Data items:
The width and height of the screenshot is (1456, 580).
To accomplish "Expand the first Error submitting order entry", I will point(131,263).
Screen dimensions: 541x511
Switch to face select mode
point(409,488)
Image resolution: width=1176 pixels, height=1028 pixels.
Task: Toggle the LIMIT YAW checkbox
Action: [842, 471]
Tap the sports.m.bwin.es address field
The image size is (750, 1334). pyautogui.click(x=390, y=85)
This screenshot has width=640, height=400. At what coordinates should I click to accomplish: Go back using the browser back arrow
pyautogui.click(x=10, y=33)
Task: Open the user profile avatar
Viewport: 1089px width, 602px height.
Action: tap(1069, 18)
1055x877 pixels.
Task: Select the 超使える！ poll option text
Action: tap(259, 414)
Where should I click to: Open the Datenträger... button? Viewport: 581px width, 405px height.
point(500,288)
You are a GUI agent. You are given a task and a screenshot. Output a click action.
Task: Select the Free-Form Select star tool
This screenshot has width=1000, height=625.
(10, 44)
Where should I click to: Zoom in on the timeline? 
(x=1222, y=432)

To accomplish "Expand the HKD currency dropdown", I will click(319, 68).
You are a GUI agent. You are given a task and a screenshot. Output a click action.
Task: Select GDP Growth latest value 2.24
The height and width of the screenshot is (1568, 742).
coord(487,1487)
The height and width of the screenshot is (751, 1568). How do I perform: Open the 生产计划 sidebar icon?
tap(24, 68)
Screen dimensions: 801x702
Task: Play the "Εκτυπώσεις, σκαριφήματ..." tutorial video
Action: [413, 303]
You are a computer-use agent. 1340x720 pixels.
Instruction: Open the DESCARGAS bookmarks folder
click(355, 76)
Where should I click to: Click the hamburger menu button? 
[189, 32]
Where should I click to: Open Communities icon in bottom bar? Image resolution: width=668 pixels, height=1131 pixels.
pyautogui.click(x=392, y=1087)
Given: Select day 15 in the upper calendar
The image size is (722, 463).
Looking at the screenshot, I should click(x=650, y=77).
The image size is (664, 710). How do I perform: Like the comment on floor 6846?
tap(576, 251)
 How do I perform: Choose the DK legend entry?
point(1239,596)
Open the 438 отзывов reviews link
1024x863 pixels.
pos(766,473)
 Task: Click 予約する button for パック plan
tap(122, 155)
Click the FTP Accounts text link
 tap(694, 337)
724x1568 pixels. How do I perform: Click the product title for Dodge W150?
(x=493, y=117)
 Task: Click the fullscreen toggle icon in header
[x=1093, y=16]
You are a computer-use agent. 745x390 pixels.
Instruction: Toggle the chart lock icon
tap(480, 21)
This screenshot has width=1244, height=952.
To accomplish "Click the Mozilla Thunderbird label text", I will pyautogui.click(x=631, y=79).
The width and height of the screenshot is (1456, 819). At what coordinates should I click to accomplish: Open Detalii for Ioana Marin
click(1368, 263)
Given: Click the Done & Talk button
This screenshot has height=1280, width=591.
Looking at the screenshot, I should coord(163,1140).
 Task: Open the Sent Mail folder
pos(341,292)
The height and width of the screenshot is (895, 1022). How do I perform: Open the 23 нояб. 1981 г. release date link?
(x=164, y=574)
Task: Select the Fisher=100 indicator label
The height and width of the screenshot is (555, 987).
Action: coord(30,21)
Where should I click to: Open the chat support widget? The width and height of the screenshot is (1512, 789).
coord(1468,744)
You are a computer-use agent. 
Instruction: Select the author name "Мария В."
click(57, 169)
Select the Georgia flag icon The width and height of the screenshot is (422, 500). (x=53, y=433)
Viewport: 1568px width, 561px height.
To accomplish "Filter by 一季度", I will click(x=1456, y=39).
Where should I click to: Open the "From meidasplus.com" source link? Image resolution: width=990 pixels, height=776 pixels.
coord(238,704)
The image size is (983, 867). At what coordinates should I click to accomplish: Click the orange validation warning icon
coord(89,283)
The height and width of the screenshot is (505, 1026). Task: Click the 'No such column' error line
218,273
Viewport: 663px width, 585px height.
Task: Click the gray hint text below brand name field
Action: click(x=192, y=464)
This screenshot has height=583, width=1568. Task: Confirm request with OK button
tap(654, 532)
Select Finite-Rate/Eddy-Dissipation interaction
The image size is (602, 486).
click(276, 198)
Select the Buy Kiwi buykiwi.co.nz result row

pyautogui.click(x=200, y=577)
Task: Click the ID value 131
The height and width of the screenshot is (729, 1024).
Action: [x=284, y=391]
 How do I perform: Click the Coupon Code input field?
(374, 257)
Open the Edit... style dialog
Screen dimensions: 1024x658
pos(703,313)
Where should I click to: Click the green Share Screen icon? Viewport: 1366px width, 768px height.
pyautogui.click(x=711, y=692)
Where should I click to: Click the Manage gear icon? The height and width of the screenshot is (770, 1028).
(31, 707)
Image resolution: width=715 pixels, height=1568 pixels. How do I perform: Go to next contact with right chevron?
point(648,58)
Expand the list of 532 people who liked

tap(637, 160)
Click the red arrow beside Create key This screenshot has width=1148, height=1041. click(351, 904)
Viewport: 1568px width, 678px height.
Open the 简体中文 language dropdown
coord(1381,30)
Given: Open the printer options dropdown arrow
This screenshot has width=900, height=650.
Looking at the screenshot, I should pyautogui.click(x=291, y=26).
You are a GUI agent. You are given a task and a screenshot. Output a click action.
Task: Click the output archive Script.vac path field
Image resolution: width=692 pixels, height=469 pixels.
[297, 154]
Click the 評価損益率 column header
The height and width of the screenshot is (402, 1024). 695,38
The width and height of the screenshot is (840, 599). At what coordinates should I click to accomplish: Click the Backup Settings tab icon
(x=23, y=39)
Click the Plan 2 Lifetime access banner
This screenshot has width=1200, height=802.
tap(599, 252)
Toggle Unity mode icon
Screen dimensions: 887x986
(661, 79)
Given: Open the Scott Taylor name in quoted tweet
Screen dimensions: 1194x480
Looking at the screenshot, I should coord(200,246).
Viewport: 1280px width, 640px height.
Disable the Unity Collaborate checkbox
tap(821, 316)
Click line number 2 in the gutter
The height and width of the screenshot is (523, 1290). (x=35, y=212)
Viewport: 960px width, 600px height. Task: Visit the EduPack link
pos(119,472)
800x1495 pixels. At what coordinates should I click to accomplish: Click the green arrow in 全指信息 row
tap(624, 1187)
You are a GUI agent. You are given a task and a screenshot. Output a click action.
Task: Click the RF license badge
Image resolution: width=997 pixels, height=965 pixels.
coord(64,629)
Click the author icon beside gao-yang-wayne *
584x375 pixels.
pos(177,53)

Work to be completed
Scan the records above, then copy out each line that mentions "computer".

Response
You are a computer-use agent. 1340x720 pixels.
You are a computer-use agent. 745x390 pixels.
You are a computer-use agent. 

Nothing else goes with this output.